WHAT TO WORK ON:
Could you transcribe the entries below exactly, without any of the pictures?

EXCERPTED RECORDS:

┄┄┄┄┄┄┄┄┄┄┄┄┄┄┄┄┄┄┄┄

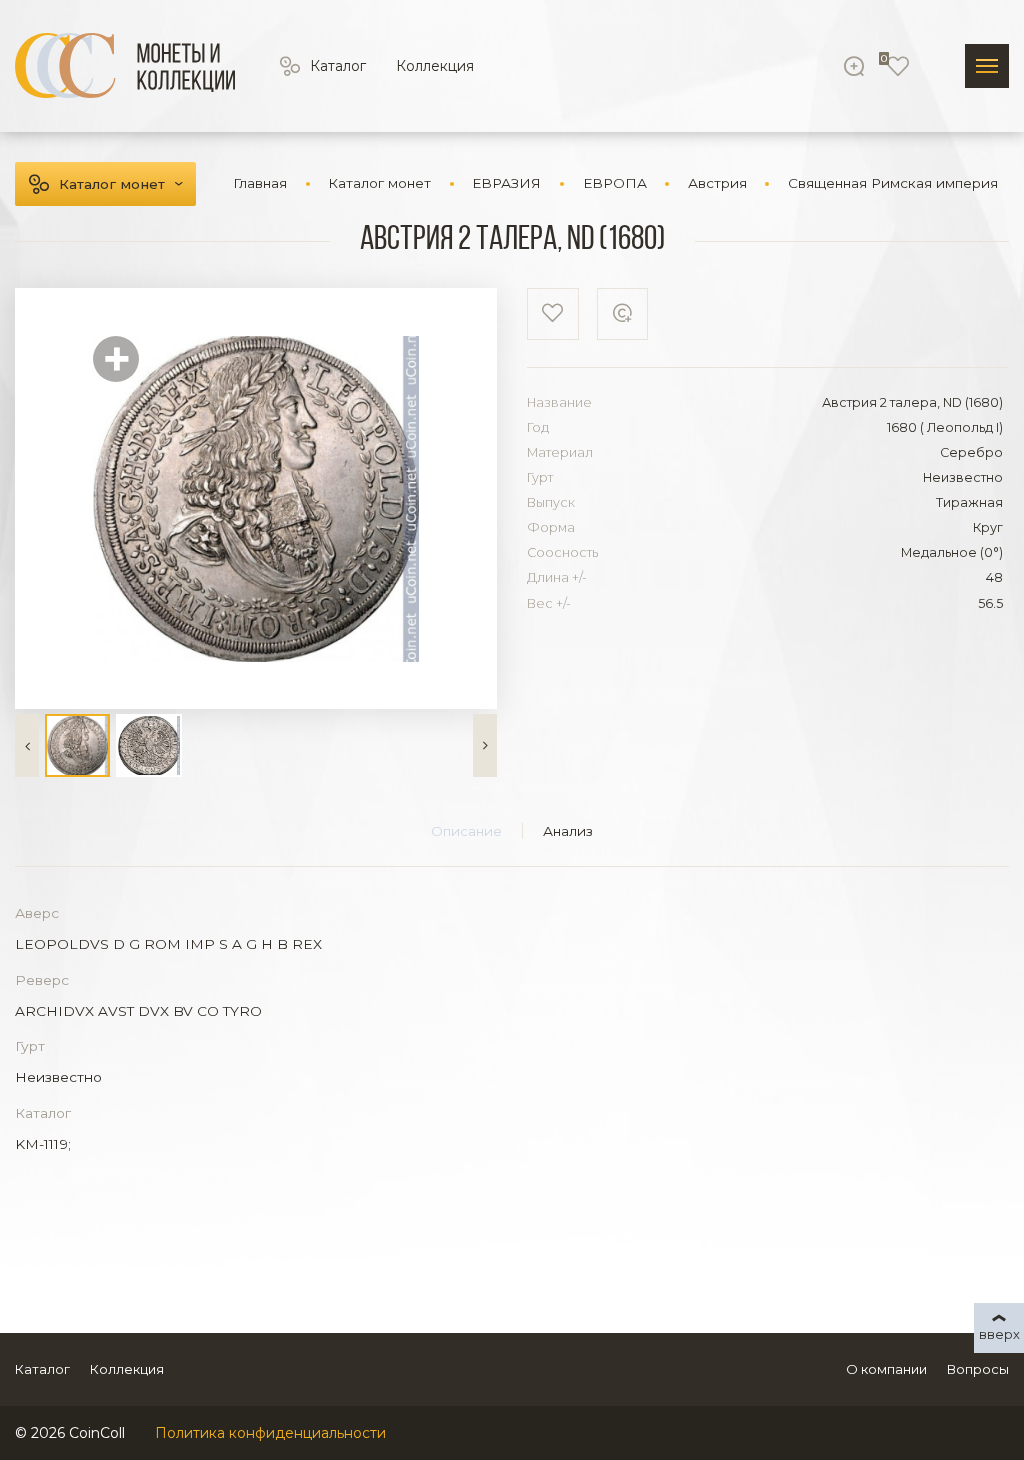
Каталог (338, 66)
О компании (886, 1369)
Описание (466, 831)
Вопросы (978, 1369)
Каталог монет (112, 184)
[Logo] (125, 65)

┄┄┄┄┄┄┄┄┄┄┄┄┄┄┄┄┄┄┄┄

EXERCISE OUTPUT:
Каталог (338, 66)
О компании (886, 1369)
Описание (466, 831)
Вопросы (978, 1369)
Каталог монет (112, 184)
[Logo] (125, 65)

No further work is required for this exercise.